WORK TO BE COMPLETED:
Retype the data exactly. Spelling and punctuation stay as they are.

Stored items
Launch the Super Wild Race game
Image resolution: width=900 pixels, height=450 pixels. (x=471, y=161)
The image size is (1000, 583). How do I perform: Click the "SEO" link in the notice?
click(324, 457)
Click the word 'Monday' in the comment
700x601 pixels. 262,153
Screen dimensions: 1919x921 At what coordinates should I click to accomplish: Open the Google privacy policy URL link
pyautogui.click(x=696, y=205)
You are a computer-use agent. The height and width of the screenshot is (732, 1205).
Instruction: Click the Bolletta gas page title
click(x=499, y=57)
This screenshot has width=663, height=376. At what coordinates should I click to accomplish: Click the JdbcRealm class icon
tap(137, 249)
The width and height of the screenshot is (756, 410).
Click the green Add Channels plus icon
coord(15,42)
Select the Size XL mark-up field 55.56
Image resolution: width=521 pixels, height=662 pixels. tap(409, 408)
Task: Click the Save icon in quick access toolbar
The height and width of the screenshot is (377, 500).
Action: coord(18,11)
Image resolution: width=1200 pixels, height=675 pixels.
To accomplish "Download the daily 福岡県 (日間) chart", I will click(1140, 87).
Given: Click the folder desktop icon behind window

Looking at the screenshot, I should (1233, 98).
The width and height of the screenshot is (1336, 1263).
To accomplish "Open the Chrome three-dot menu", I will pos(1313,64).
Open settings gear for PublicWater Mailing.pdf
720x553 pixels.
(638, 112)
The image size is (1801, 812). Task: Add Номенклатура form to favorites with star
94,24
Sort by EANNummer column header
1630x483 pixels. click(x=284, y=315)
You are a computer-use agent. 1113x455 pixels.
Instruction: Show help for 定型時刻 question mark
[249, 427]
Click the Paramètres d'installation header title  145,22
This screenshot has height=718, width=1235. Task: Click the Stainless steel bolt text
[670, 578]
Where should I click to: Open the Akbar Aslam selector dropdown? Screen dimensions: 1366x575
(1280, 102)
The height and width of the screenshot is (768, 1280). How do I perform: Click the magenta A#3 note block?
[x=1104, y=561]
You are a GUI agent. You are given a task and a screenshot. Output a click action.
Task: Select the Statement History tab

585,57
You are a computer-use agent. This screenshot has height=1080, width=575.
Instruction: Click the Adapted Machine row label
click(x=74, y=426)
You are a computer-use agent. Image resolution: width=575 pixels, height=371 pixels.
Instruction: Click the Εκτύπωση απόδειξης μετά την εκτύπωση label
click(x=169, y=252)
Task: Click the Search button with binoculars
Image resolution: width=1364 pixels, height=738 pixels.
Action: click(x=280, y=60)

REPLY TO THE TASK:
Launch the Super Wild Race game
Image resolution: width=900 pixels, height=450 pixels. (x=471, y=161)
The image size is (1000, 583). How do I perform: Click the "SEO" link in the notice?
click(324, 457)
Click the word 'Monday' in the comment
700x601 pixels. 262,153
Screen dimensions: 1919x921 At what coordinates should I click to accomplish: Open the Google privacy policy URL link
pyautogui.click(x=696, y=205)
You are a computer-use agent. The height and width of the screenshot is (732, 1205).
Instruction: Click the Bolletta gas page title
click(x=499, y=57)
This screenshot has width=663, height=376. At what coordinates should I click to accomplish: Click the JdbcRealm class icon
tap(137, 249)
The width and height of the screenshot is (756, 410).
Click the green Add Channels plus icon
coord(15,42)
Select the Size XL mark-up field 55.56
Image resolution: width=521 pixels, height=662 pixels. tap(409, 408)
Task: Click the Save icon in quick access toolbar
The height and width of the screenshot is (377, 500).
Action: coord(18,11)
Image resolution: width=1200 pixels, height=675 pixels.
To accomplish "Download the daily 福岡県 (日間) chart", I will click(1140, 87).
Given: Click the folder desktop icon behind window

Looking at the screenshot, I should (1233, 98).
The width and height of the screenshot is (1336, 1263).
To accomplish "Open the Chrome three-dot menu", I will pos(1313,64).
Open settings gear for PublicWater Mailing.pdf
720x553 pixels.
(638, 112)
The image size is (1801, 812). Task: Add Номенклатура form to favorites with star
94,24
Sort by EANNummer column header
1630x483 pixels. click(x=284, y=315)
You are a computer-use agent. 1113x455 pixels.
Instruction: Show help for 定型時刻 question mark
[249, 427]
Click the Paramètres d'installation header title  145,22
This screenshot has height=718, width=1235. Task: Click the Stainless steel bolt text
[670, 578]
Where should I click to: Open the Akbar Aslam selector dropdown? Screen dimensions: 1366x575
(1280, 102)
The height and width of the screenshot is (768, 1280). How do I perform: Click the magenta A#3 note block?
[x=1104, y=561]
You are a GUI agent. You are given a task and a screenshot. Output a click action.
Task: Select the Statement History tab

585,57
You are a computer-use agent. This screenshot has height=1080, width=575.
Instruction: Click the Adapted Machine row label
click(x=74, y=426)
You are a computer-use agent. Image resolution: width=575 pixels, height=371 pixels.
Instruction: Click the Εκτύπωση απόδειξης μετά την εκτύπωση label
click(x=169, y=252)
Task: Click the Search button with binoculars
Image resolution: width=1364 pixels, height=738 pixels.
Action: click(x=280, y=60)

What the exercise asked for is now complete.